The Sword in the Street by C.M. Caplan

3.5 very human, sword fighting, heartfelt stars!

Goodreads | Buy it now!

Representation: disabled author, neuroatypicality representation (autism), lgbtq+ representation (bisexual, gay, m/m relationship)

Content Warnings: discussion of rape, dubious substance use, anxiety disorders, mild blood and gore, classism, incarceration, physical injuries and wounds, poverty themes, scars

Welcome to my first blog tour review! Thank you so much Caffeine Book Tours and the publisher for giving me a free advanced readers copy for participation in this tour. Check out their launch page for this tour here.

For blood is mostly water, so let’s wash our hands of this.

The Sword in the Street was absolutely delightful. It really took all the elements of that expected medieval England feel, but made the characters so much more real and human than any other book I’ve read with a similar setting. It stood out to me immediately. There was all the awesomeness that we love from that setting and tone, from sword fighting to lords and lordesses. But it went above and beyond and made the characters incredibly relatable in a really unique and appealing way.

This book is about a city where the prominent figures, lords and lordesses, fight amongst themselves for dominance, but have their disputes settled by swordsmen. John is one of these swordsmen. The story follows John and his lover, Edwin, a student. It is about their trials and tribulations of being used by the lords and lordesses to settle disputes, all while trying to climb their way out of poverty to make a better life for themselves.

There’s no better time to do something than when you’re afraid of it. And maybe it truly is beyond your capabilities, but at least you can say you tried!

My favorite part of this book was absolutely the relationship between Edwin and John. Caplan really nailed so many intricacies of relationships and relationship problems I was so happy to be reading any bit about them together. Edwin and John really look out for each other, but it gets lost in translation sometimes, just like any other couple. But what I really loved about the two was the discussion on how money can affect relationships so easily. I’m sure this is completely relatable, considering statistics show how so many marriage arguments are rooted in money problems. I loved the back and forth and really showing that struggle on the page, it’s honestly something I’ve never really seen before in a way that seems so plausible. It was beautiful.

[T]he only way to make it right is to try and be better. Then you fail and try again. But you can’t do that if you’re caught up worrying over what’s already done, and what’s already done is not evil.

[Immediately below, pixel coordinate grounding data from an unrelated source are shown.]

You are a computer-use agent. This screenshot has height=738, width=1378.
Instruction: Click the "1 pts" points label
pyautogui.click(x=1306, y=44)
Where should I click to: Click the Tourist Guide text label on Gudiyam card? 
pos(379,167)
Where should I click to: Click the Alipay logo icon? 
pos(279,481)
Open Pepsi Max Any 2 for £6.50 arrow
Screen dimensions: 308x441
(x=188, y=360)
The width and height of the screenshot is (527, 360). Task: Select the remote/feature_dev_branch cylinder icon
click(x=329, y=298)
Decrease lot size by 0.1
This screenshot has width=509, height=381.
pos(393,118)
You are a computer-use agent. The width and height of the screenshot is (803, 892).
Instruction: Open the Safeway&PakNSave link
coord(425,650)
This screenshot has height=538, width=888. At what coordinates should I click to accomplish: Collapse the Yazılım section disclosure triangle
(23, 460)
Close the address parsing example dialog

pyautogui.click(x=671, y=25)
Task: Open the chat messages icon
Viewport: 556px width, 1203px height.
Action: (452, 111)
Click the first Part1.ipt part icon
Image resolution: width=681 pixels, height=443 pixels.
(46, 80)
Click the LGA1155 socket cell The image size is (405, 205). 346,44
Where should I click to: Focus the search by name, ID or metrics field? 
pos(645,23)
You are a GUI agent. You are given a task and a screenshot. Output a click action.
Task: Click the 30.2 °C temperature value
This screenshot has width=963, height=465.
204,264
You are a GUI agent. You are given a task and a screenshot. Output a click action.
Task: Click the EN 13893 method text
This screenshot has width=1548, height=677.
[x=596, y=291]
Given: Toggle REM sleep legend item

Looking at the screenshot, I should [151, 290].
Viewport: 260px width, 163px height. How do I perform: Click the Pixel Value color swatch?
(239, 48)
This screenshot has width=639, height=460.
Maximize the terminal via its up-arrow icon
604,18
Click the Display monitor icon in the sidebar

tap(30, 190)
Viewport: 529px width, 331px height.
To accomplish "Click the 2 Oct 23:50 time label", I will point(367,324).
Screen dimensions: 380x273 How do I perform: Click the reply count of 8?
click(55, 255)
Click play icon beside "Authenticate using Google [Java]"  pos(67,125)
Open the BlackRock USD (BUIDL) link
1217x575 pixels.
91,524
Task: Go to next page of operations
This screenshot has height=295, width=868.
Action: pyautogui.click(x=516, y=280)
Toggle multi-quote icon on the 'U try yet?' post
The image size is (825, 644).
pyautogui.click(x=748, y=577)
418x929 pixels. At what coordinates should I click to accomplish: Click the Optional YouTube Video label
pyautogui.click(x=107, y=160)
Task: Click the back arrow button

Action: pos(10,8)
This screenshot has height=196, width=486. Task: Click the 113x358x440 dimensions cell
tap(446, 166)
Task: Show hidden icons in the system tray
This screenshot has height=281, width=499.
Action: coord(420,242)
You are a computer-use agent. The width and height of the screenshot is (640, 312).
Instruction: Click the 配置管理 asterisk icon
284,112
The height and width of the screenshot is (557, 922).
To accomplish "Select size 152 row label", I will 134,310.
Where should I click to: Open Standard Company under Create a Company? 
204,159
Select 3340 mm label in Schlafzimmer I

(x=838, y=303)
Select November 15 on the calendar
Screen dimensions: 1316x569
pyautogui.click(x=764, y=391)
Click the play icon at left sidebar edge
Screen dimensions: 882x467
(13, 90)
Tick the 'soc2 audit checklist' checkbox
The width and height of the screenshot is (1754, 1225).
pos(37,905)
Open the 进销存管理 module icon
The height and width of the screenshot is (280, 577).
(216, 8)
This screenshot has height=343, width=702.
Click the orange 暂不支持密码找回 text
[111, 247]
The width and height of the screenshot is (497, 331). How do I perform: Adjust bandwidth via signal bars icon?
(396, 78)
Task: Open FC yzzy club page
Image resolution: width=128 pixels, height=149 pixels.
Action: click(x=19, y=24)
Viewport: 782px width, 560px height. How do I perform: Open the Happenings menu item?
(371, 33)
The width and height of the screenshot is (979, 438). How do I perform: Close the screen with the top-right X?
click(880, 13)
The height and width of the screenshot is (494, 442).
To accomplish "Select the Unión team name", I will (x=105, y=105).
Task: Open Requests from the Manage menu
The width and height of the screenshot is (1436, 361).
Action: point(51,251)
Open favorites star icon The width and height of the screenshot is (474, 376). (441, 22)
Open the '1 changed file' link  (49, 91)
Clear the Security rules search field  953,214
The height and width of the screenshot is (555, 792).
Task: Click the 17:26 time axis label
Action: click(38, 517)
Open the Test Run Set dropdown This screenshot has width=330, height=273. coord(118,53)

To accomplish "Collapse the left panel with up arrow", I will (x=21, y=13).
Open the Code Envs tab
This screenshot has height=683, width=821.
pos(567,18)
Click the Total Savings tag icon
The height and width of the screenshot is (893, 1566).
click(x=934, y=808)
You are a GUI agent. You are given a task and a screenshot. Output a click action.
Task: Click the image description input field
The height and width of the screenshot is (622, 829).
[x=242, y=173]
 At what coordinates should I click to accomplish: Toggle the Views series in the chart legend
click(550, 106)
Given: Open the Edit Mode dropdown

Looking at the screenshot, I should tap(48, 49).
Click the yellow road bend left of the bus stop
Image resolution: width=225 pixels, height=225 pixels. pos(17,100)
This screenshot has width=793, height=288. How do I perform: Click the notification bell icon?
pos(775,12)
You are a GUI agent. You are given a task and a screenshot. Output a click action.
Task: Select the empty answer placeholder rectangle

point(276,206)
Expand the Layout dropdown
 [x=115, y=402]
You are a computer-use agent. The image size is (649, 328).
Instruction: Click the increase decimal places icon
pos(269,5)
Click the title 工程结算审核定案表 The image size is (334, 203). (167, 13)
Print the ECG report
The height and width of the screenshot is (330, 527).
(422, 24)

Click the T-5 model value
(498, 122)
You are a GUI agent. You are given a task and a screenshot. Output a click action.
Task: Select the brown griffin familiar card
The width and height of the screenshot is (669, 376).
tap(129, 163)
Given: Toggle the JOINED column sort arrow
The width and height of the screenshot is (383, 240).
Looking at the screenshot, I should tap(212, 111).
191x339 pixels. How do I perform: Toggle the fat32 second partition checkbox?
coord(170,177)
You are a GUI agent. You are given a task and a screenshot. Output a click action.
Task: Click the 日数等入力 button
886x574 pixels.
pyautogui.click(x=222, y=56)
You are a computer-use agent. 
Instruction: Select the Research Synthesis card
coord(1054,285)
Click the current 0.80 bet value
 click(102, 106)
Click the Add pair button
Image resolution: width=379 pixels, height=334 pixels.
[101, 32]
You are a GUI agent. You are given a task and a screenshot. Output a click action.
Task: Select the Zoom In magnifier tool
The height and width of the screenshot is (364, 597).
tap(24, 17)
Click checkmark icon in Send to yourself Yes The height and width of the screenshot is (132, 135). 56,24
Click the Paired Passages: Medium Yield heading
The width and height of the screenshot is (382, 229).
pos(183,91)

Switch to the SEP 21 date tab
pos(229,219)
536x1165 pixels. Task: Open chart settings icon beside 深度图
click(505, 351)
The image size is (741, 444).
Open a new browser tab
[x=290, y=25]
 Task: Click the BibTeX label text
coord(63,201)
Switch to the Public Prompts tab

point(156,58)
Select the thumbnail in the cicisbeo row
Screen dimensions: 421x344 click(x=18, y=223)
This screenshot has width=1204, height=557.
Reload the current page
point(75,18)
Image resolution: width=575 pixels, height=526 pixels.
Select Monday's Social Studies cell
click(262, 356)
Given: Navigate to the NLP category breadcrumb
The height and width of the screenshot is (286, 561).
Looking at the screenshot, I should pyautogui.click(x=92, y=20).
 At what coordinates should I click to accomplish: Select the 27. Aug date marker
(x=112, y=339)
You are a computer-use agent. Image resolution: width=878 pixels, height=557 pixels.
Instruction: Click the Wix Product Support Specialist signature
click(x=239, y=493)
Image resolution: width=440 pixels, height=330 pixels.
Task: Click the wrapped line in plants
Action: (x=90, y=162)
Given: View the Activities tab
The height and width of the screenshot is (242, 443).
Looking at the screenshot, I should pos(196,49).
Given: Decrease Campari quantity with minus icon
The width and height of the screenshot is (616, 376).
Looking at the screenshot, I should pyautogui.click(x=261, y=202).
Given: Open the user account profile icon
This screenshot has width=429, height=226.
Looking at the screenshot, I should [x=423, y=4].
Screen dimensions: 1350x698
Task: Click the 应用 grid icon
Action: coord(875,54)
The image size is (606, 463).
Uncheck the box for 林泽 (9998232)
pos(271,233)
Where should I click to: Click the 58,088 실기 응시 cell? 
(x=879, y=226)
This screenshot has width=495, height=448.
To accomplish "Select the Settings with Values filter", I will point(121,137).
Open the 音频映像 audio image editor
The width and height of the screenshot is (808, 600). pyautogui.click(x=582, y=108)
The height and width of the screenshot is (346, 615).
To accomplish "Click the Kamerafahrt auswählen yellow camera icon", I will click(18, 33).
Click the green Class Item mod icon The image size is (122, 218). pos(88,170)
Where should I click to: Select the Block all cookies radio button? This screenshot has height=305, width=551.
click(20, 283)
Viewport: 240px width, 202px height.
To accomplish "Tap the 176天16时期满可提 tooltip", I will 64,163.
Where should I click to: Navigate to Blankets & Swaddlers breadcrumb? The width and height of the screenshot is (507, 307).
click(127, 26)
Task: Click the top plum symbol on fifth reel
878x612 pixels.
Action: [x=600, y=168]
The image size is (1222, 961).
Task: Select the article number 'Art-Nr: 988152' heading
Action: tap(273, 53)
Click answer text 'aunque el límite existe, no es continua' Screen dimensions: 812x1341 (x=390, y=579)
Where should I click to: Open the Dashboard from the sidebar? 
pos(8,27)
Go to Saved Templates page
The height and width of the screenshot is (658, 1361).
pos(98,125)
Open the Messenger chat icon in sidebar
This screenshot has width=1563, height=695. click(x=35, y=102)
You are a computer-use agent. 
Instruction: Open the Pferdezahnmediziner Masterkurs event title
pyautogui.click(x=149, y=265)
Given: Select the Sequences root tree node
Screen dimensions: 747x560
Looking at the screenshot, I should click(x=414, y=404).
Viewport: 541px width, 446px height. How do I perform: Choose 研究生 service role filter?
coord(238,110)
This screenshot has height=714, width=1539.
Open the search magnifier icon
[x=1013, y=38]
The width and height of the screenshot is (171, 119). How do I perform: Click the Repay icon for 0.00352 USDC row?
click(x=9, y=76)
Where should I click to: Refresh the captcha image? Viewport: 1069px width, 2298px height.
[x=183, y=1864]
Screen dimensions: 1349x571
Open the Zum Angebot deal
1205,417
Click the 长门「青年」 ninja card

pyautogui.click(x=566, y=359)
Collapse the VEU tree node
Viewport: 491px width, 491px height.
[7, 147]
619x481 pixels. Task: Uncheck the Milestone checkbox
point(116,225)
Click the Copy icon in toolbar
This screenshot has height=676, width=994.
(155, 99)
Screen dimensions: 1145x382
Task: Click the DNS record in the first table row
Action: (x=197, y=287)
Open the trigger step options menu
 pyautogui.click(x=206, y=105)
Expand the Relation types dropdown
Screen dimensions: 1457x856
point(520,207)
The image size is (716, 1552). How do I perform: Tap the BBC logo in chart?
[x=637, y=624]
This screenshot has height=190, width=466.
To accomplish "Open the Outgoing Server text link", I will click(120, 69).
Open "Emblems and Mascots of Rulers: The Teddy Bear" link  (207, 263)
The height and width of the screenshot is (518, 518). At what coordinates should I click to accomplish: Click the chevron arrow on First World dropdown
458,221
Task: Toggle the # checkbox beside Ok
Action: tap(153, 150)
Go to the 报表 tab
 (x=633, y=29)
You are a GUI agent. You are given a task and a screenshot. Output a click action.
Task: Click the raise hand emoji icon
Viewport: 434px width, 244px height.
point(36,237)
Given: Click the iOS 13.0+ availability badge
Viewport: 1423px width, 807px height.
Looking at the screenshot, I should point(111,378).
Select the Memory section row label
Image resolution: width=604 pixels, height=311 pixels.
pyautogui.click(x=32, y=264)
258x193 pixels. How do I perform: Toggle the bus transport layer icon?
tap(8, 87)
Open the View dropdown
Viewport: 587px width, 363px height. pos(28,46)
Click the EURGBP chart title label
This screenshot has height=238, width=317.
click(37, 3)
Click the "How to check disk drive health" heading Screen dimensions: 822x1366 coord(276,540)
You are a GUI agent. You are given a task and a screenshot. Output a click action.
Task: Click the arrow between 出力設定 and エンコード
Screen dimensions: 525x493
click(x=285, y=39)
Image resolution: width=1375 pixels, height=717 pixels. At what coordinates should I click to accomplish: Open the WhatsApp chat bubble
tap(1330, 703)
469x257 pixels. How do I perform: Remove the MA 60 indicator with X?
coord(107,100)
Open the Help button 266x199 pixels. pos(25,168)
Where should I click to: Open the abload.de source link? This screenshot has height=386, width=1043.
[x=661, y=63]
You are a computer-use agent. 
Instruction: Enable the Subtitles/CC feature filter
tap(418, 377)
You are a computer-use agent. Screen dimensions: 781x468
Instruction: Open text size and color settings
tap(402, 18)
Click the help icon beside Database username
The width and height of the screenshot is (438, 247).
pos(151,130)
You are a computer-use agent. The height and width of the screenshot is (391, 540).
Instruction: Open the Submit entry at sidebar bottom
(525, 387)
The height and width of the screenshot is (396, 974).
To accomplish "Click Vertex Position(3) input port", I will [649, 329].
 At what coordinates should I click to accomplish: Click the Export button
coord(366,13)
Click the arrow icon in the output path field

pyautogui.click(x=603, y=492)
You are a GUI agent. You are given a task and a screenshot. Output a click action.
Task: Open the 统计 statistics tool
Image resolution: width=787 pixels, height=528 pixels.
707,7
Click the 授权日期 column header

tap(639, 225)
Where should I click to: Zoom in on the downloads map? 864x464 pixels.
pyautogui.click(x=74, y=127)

Every single character in this book (that we cared about, anyway) was able to grow as a person throughout the duration of this book. It was really touching, honestly. They all were able to learn lessons and apply it to their lives so they could grow and be together better. The best part was not just that everyone grew, but I absolutely loved how Caplan was really able to highlight how certain things in our lives can prevent us from growing. And how we can acknowledge those things and move past them. Absolutely wonderful.

It’s disrespectful to the very concept of these extra-worldly powers to think that I’m important enough for them to just do [something] on my behalf without me even putting in the work.

Though I really liked this book, there were a few things that bring my rating down just a bit. But I just want to say that these are small things and they are only things that i personally get less excited about right now, but there are good points to each of my small negative things, don’t worry! First being that I’m not super incredibly excited about books that take place in a thinly veiled medieval England. However, this book really did feel different than most, because of the beautiful characters. If you love that setting, this book will be absolutely incredible for you. The second thing that made me a little less excited was that I wanted more magic!!! However, even though there wasn’t magic I did like how the magic was presented. The idea of the way the magic works is nice and sweet and important, I think. I just wanted a bit more of it. That’s it!

Overall this book was really great. If you’re in the mood for a sword fighting book where the characters are way more real, relatable and lovable, this book is 100% for you.

Big Takeaway

The Sword in the Street is a lovely book that takes a nice spin on fantasy by really doing a great job in presenting very real and very believable interactions between a wonderful set of characters. It touches on relationship problems and victories in a way that I never see enough of. It was absolutely refreshing.

About the Author

C.M. Caplan is the author of The Sword in the Street. He’s a quadruplet (yes, really), mentally disabled, and he spent two years as the Senior Fiction Editor on a national magazine – while he was still an undergrad in college.
He has a degree in creative writing from Salem State University and was the recipient of the university’s highest honor in the arts. His short fiction also won an Honorable Mention in the 2019 Writers of the Future Contest.
Caplan’s introduction to fantasy came through J. R. R. Tolkien and George R. R. Martin. He has a tattoo that roughly translates to Valar Morghulis, as written in Tolkien’s Elvish script, in an acknowledgment of that fact. Other influences include Robin Hobb, Ellen Kushner, N.K. Jemisin, Katherine Addison, John Irving, Ann Petry, K.S. Villoso, and Neil Gaiman.
He currently lives in New England, where he works remotely for a social justice theater company.

I received a free digital copy of this book for participation in this tour. Thank you to CM Caplan and to Caffeine Book Tours!